AVAILABLE DATA:
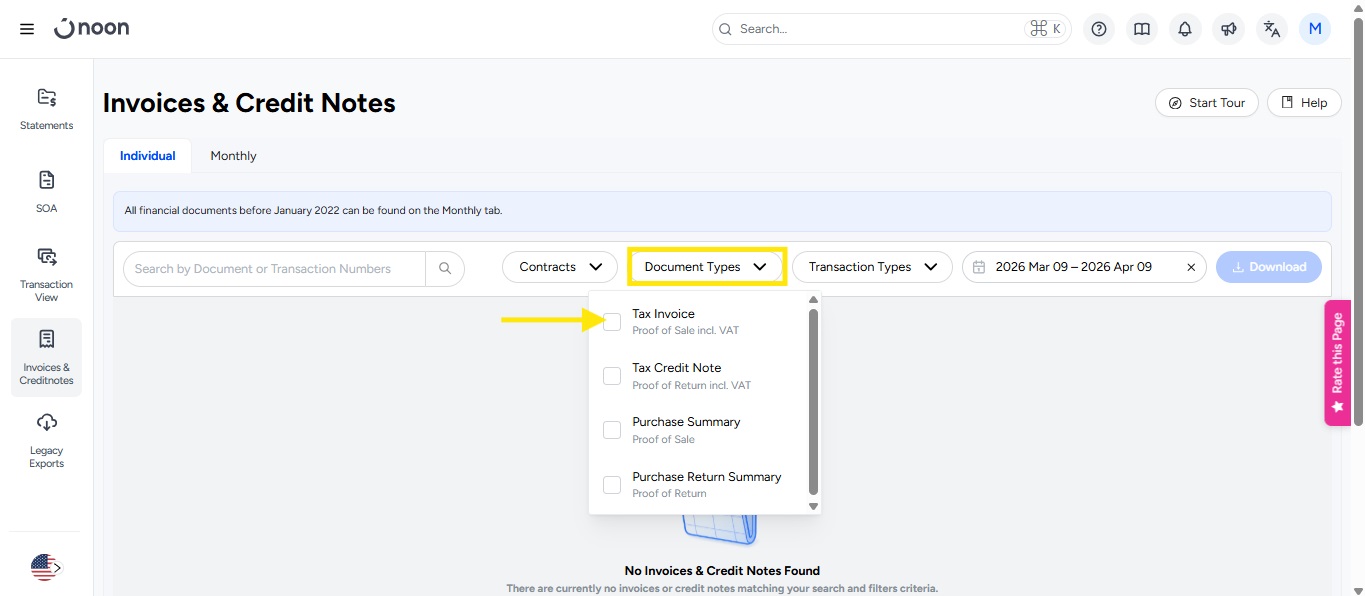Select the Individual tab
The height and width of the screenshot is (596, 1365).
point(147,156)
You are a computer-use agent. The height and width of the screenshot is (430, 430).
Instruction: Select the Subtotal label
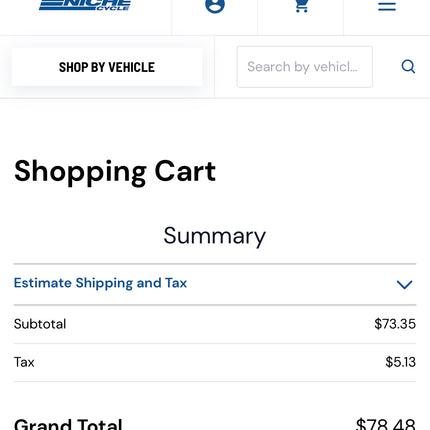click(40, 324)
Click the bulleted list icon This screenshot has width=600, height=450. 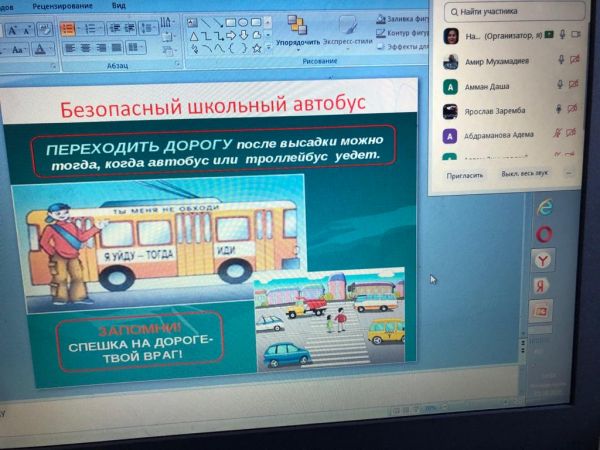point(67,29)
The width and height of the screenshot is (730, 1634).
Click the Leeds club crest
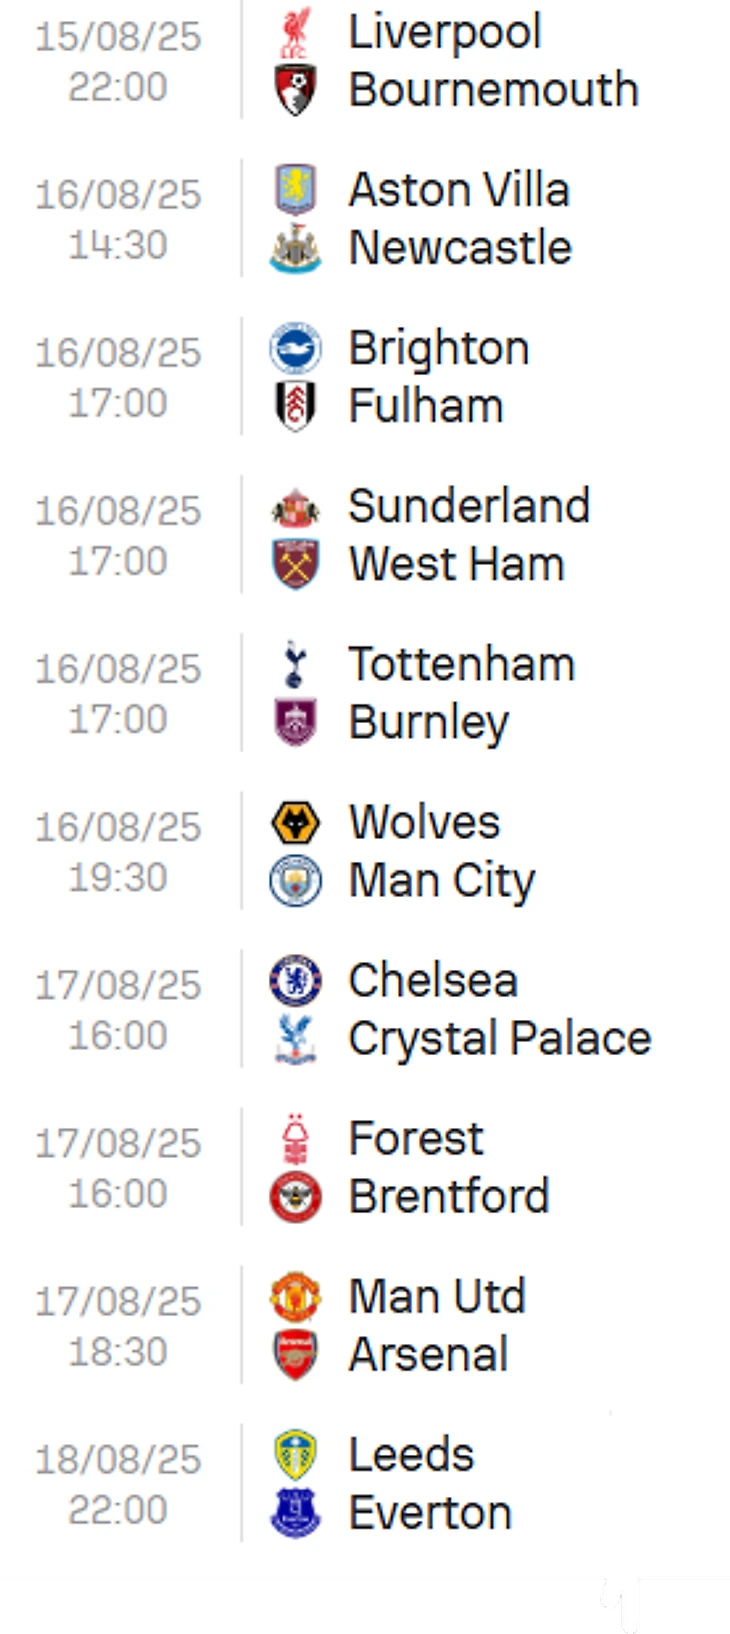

TASK DIRECTIONS: Give again, unchanged, only the lines from the line containing "The width and" to the last line of the records above. Pictures do not belong in the copy.

SOLUTION TO THIS TASK:
The width and height of the screenshot is (730, 1634).
Click the Leeds club crest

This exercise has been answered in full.